— Begin TEXT —

Which one should you choose? On paper the LZ4 algorithm is more efficient and the one Cassandra defaults to for SSTable compression. They both achieve roughly the same compression ratio, but LZ4 does it quicker.

Logging

You can pass a standard Ruby logger to the client to get some more information about what is going on:

require 'logger'

cluster = Cassandra.cluster(logger: Logger.new($stderr))

Most of the logging will be when the driver connects and discovers new nodes, when connections fail and so on. The logging is designed to not cause much overhead and only relatively rare events are logged (e.g. normal requests are not logged).

Architecture

The diagram below represents a high level architecture of the driver. Each arrow represents direction of ownership, where owner is pointed to by its children. For example, a single Cassandra::Cluster instance can manage multiple Cassandra::Session instances, etc.

Thread safety

Except for results everything in the driver is thread safe. You only need a single cluster object in your application and usually a single session.

Result objects are wrappers around an array of rows and their primary use case is iteration, something that makes little sense to do concurrently. Because of this they’ve been designed to not be thread safe to avoid the unnecessary cost of locking.

Cluster

A Cluster instance allows to configure different important aspects of the way connections and queries will be handled. At this level you can configure everything from contact points (address of the nodes to be contacted initially before the driver performs node discovery), the request routing policy, retry and reconnection policies, and so forth. Generally such settings are set once at the application level.

require 'cassandra'

cluster = Cassandra.cluster(
            :hosts => ['10.1.1.3', '10.1.1.4', '10.1.1.5'],
            :load_balancing_policy => Cassandra::LoadBalancing::Policies::DCAwareRoundRobin.new("US_EAST")
          )

Session

Sessions are used for query execution. Internally a Session manages connection pools as well as tracks current keyspace. A session should be reused as much as possible, however it is ok to create several independent session for interacting with different keyspaces in the same application.

CQL3

Ruby driver doesn’t parse or understand CQL3, it uses cassandra native protocol to send requests to cassandra and translates responses.

Read more about CQL3 in the CQL3 syntax documentation and the Cassandra query documentation.

Troubleshooting

Cassandra.cluster is taking too long

Upon initial connection, the Ruby driver begins inspecting schema metadata and reconstructing token ranges. This is necessary for token-aware load balancing, but might take an very long time for some schemas/clusters. If you cannot wait for such a long startup time, you can disable schema metadata altogether by passing synchronize_schema: false to Cassandra.cluster.

— End TEXT —
— Begin MATERIAL SUPPLIED —

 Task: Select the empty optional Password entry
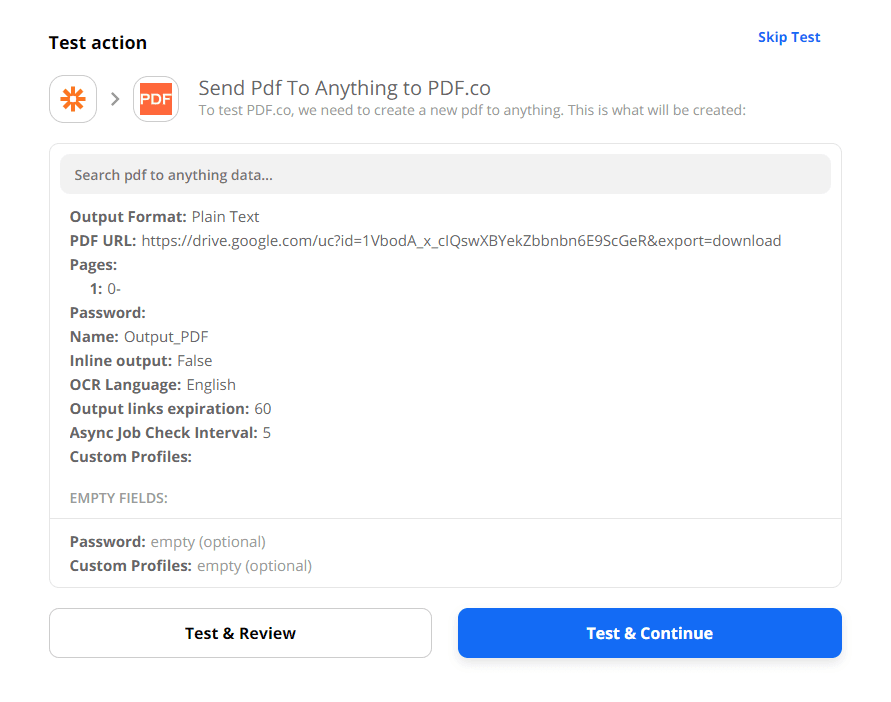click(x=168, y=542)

— End MATERIAL SUPPLIED —
— Begin MATERIAL SUPPLIED —

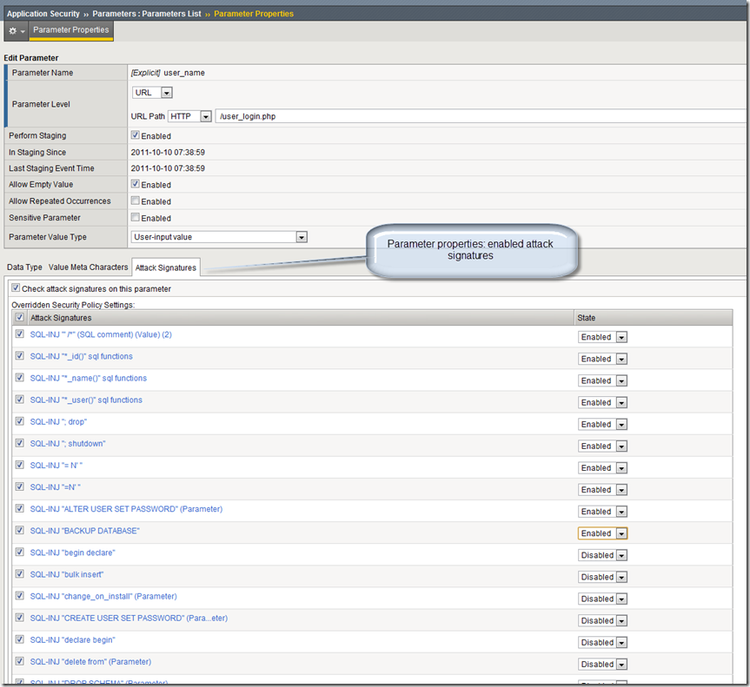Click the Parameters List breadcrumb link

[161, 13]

— End MATERIAL SUPPLIED —

> **JOB A**: Update the portion of the Ruby driver documentation between "Ruby driver doesn’t" and "Cassandra query documentation.", inclusive, so that "CQL3" becomes "CQL".
> **JOB B**: According to the Ruby driver documentation, what must be passed to Cassandra.cluster to disable schema metadata entirely?

> **WORKED SOLUTION A**:
Ruby driver doesn’t parse or understand CQL, it uses cassandra native protocol to send requests to cassandra and translates responses.

Read more about CQL in the CQL syntax documentation and the Cassandra query documentation.

> **WORKED SOLUTION B**: synchronize_schema: false